Xenophon, ein griechischer Feldherr, Politiker, Philosoph und Schriftsteller, wurde zwischen 430 und 425 v. Chr. in Athen geboren und stammte aus einer wohlhabenden Familie. Nach schriftlicher Überlieferung wurde er als bescheiden und gut aussehend bezeichnet.
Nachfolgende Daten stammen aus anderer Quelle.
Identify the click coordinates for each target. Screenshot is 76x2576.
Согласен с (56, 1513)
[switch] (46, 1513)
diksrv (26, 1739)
Bereits in jungen Jahren schloss er sich, zwischen 410 und 401 v. Chr., dem griechischen Philosophen Sokrates als Schüler an. Obwohl diese Bekanntschaft 399 v. Chr. durch Sokrates Tod beendet wurde und somit nicht lange gedauert haben kann, hielt er Zeit Lebens an seinen Lehren fest.

Aus einem der Werke Xenophons, in dem er Xanthippe, die Ehefrau des Sokrates, als unleidliche und zänkische Ehefrau darstellte, ist dieser Name bis zum heutigen Tage der Inbegriff einer streitsüchtigen, zänkischen Frau geblieben.

Aus seiner Ehe mit Philesia hatte Xenophon zwei Söhne, die in Sparta erzogen wurden. Diodoros der Erstgeborene und Gryllos, sein Lieblingssohn, der bei einem Gefecht fiel.

Seine militärische Laufbahn

Angeheuert von dem griechischen Heerführer Proxenos von Theben, nahm Xenophon, zunächst als Zivilist ohne militärische Funktion, von 401-399 v. Chr., an dem Feldzug des persischen Prinzen Kyros gegen seinen Bruder, den Perserkönig Artaxerxes II. teil. Unsicher, ob er sich dem Zug der 10.000 griechischen Söldnern wirklich anschließen sollte, da es den Athenern sicherlich nicht gefiel, wenn er in den Dienst der Perser trat, reiste er, vor seiner Entscheidung nach Delphi, um das Orakel zu befragen.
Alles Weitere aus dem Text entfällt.